* [EXERCISE OBJECTIVE]
Arrange only the entries starting at the line containing "The width and" and ending at the line containing "(x=94, y=67)" as a two-column CSV with the headers task and answer. Use one row per entry, put each value in a single quoted field with line breaks turned into spaces, and leave out the pictures.

* [EXTRACTED INFORMATION]
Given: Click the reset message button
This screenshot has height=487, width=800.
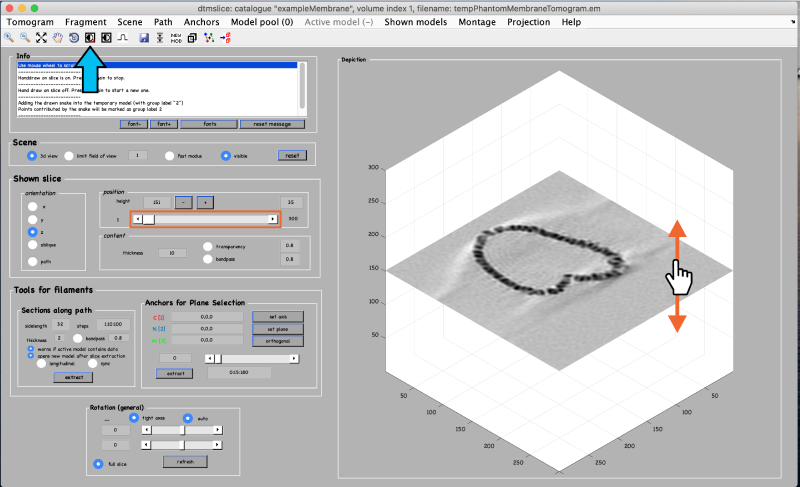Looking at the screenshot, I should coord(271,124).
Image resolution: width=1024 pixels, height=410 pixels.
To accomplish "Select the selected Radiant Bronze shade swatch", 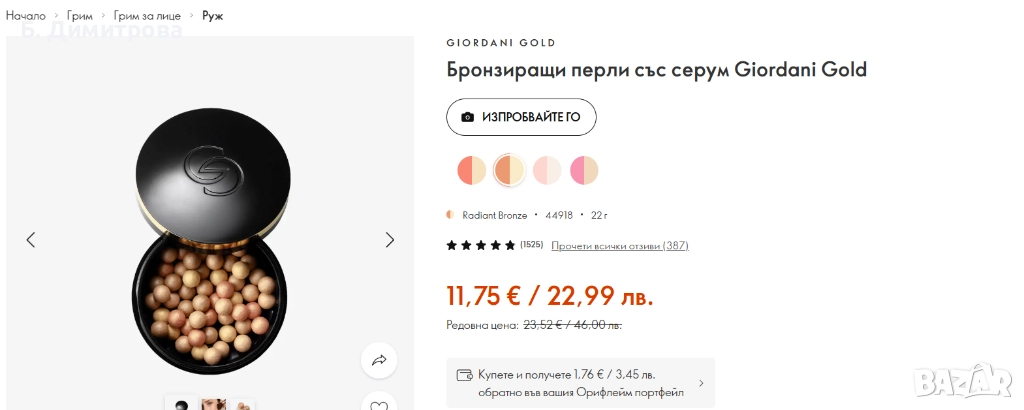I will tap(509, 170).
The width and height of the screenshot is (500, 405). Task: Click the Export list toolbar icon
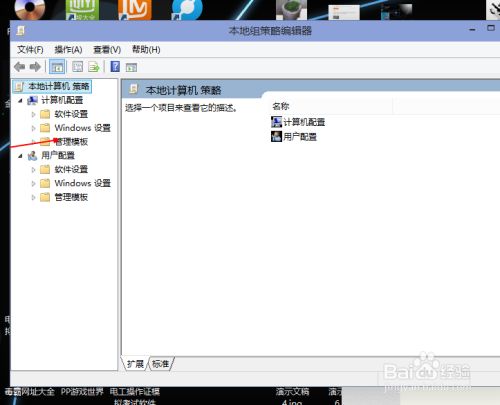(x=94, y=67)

--

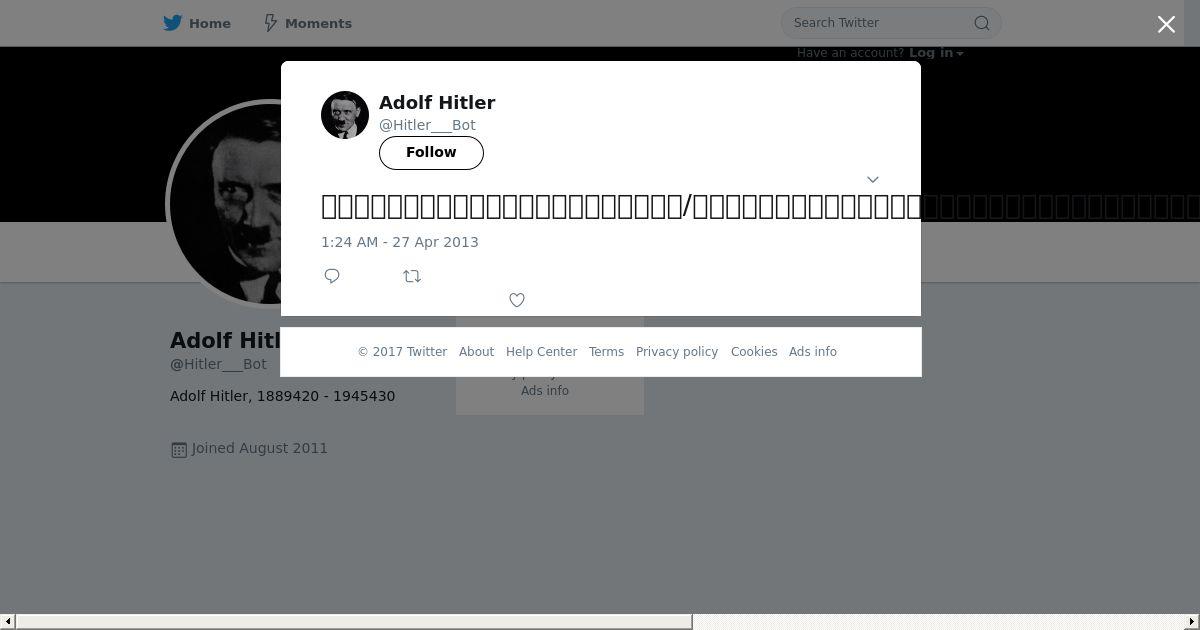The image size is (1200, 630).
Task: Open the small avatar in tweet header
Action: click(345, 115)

* [REPLY]
task,answer
"The width and height of the screenshot is (500, 405). Task: Click the Export list toolbar icon","(x=94, y=67)"